### Record extracts
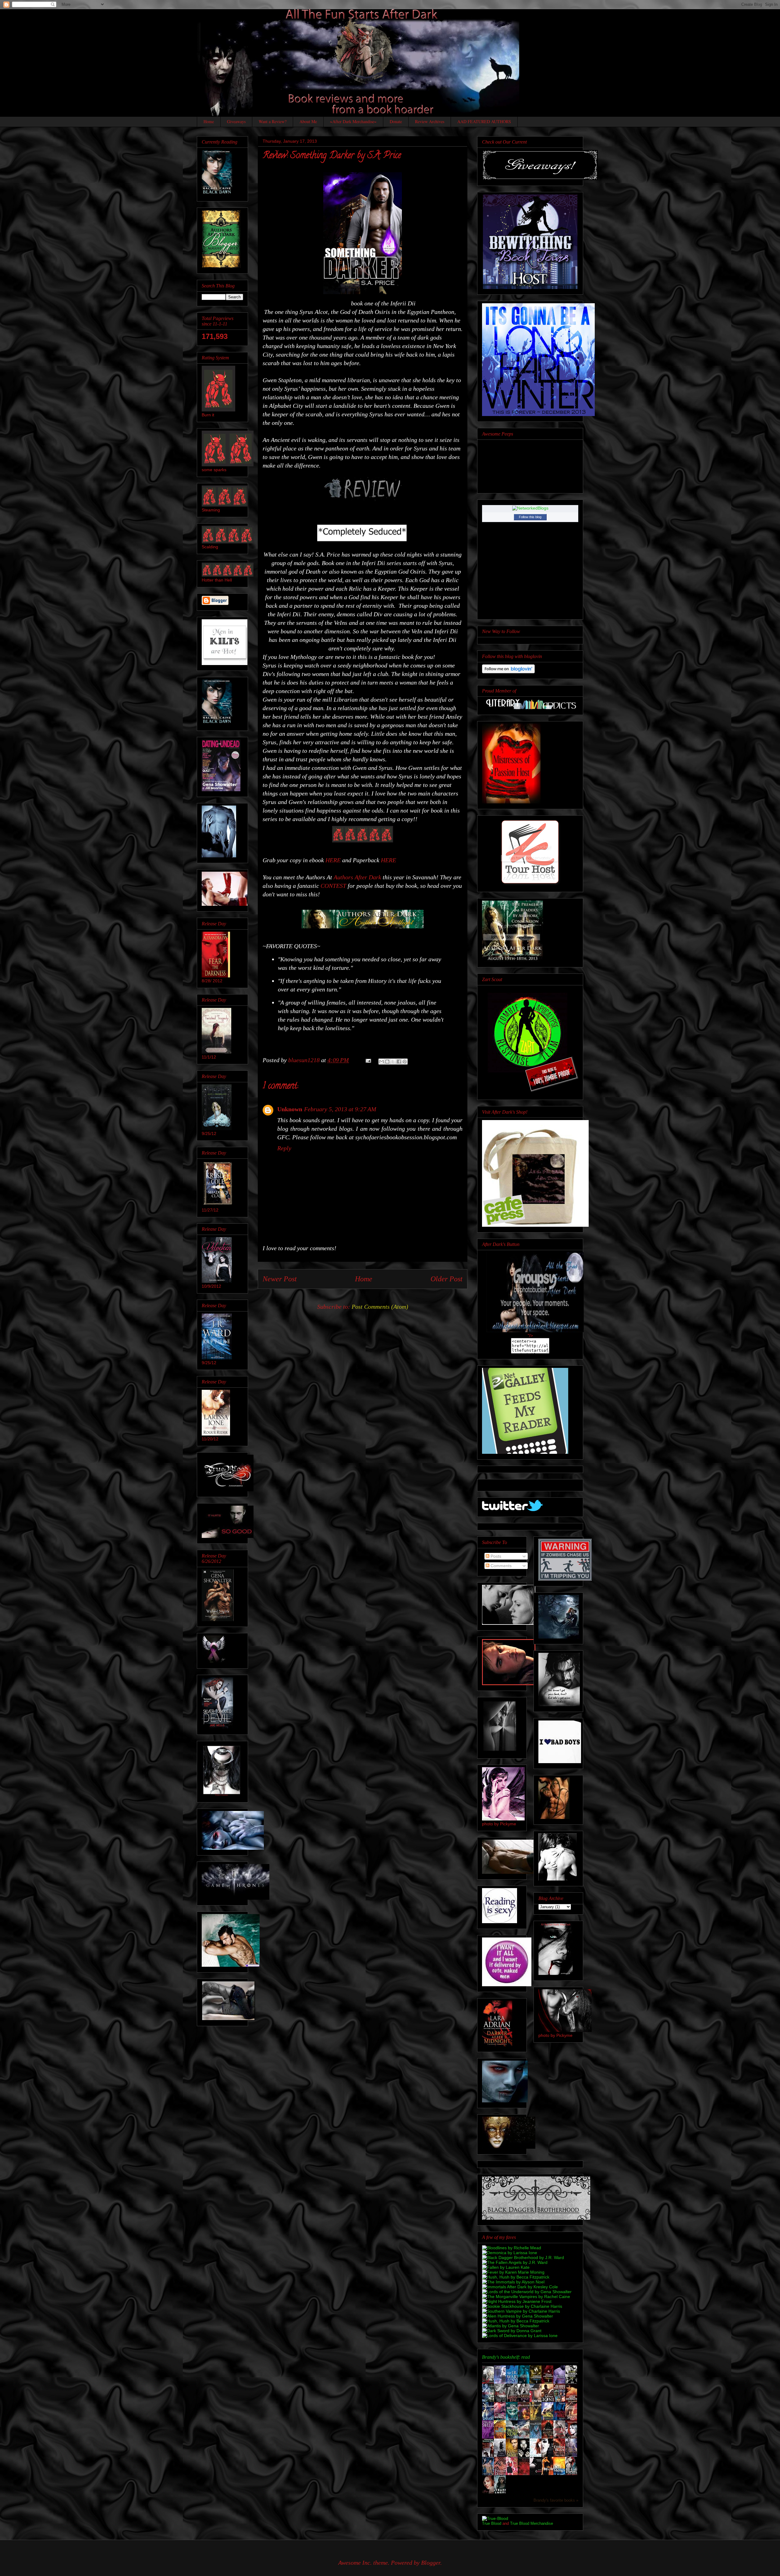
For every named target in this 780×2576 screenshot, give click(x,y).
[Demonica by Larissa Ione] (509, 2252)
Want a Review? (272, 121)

--

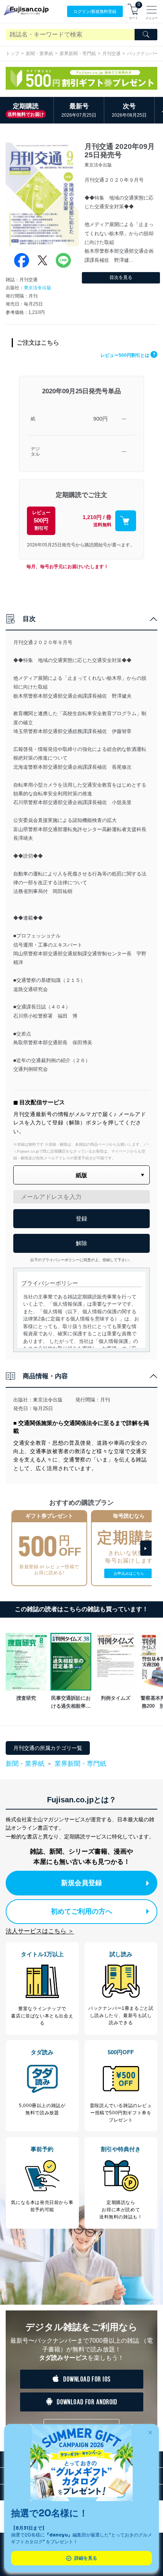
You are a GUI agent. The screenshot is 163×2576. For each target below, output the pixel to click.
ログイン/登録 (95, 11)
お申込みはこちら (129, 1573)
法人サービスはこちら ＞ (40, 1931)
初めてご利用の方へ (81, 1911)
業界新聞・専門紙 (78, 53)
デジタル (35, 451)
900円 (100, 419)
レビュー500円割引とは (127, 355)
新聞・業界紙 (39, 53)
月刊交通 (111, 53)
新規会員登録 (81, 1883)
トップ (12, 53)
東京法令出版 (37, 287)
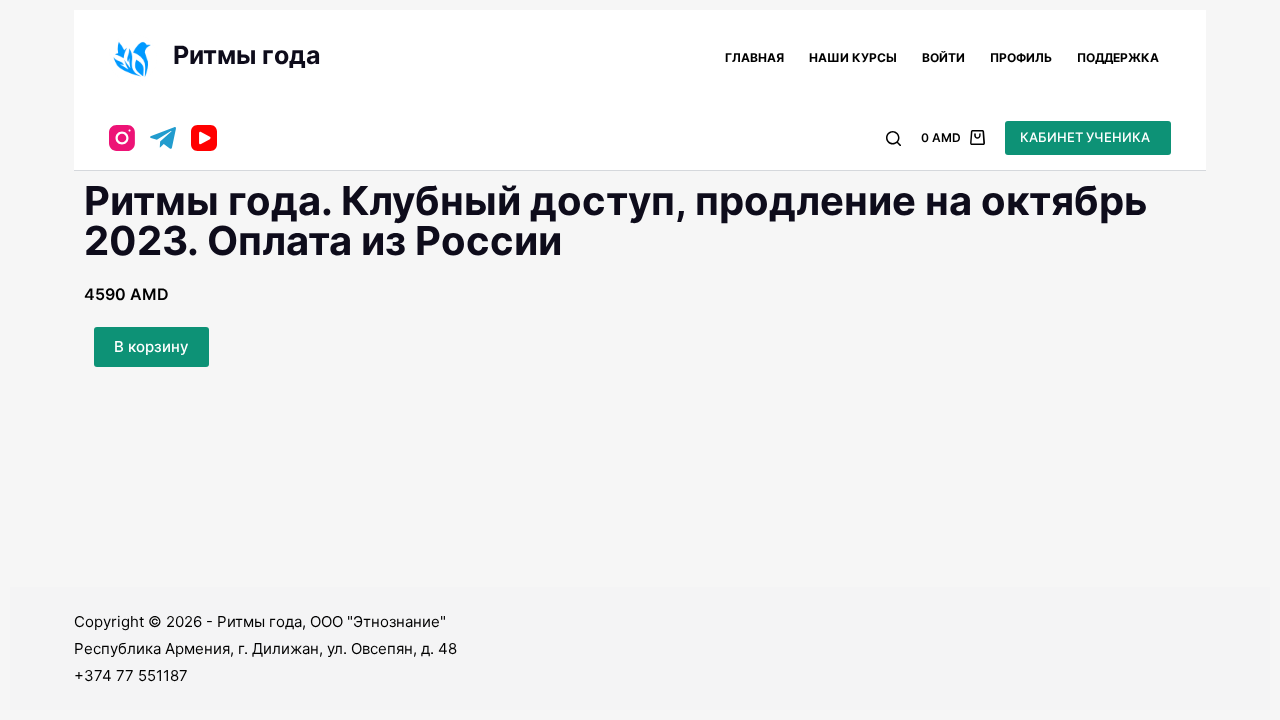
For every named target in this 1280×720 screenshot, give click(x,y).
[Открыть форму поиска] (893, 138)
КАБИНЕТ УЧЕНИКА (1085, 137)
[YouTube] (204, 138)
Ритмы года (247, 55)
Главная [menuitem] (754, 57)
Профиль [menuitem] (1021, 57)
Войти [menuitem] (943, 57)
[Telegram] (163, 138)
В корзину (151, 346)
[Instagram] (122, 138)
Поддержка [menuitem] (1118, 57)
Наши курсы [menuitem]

### Work instruction
Find the lines above that contain the word "every" and collect them.

### Solution for this exercise
For every named target in this 780×2576 screenshot, give click(x,y).
For every named target in this 1280×720 screenshot, give click(x,y).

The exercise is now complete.